The advantage of an own motion investigation is that a public report could be issued beyond the quasi-independent review panels to the responsible department and minister. Change is more effective when wholesale policy is revised, including to the fundamental building block, the Act itself.
As previously stated, government policy must continually evolve. Recent complaints to the Ombudsman have generated two examples that show where further improvement might be necessary.
Recommendation 2 in the Ombudsman’s Own Motion report attempted to resolve the situation where patients ask for a review under two different sections of the Act. The two sections outline a different number of days for notice of hearing to be provided. The legislators recognized an admission decision affecting personal liberties differs from a treatment decision. Longer notice granted to admission or renewal hearings provide all parties more time to prepare for a hearing. Even though the timeframes are incompatible, often review panels schedule one hearing. Scheduling one hearing may benefit all parties, including the patient. The Ombudsman recommended that review panel decisions demonstrate patients understood their options and had input into the scheduling decisions. A recent investigation suggests a consistent process across the province has yet to be achieved. This will warrant monitoring.
Recommendation 5 addressed the need for review panels to render written reasons quickly after a decision is made. In its response, Alberta Health assured the Ombudsman’s office that when decisions are made, written reasons are now more likely to be issued to the patient on a timely basis. Timely decisions are essential if the patient is to form the intent to appeal to court and organize an appeal. Timeliness has improved, but it appears exceptions still occur. In the case where the review panel confirms the patient’s admission, any exception has the potential to severely restrict a person’s liberty. Further consideration may be given to this issue.

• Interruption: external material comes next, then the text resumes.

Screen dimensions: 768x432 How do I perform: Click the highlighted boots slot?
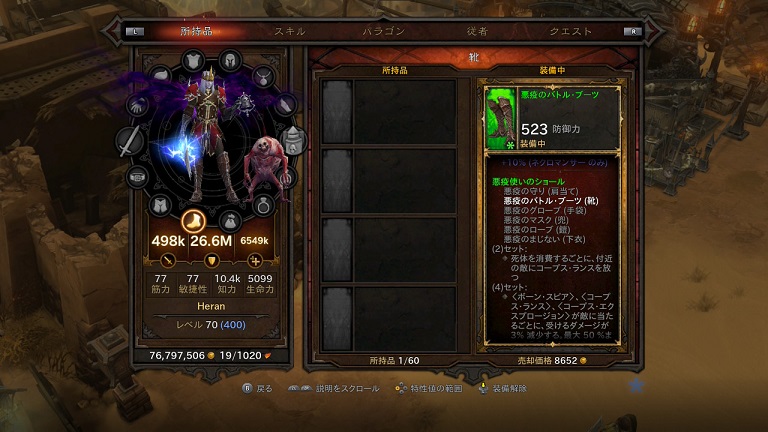coord(195,219)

“Transforming services for mental health patients is complex and will continually need adjustment to fit emerging needs. The impact on people’s lives is dramatic,” reflects Marianne Ryan, Alberta’s ninth Ombudsman, in position since 2017. “Patients with mental illness may not be able to provide informed consent and may still need to be hospitalized and treated against their will. While the need for systemic change in Alberta was acknowledged and significant progress made, much remains to be done. Decisions that affect a human being’s liberty and ability to make personal treatment choices must be administratively fair.”
Fortunately, patients in Alberta still have access to the Advocate. They retain the right to complain to the Ombudsman about review panel decisions. The need for these services will never disappear.
For administrators in government departments and organizations dedicated to perpetual improvement, the continuation of this journey will come as no surprise. This is good news, most of all to the people across the province suffering the devastating effects of mental illness.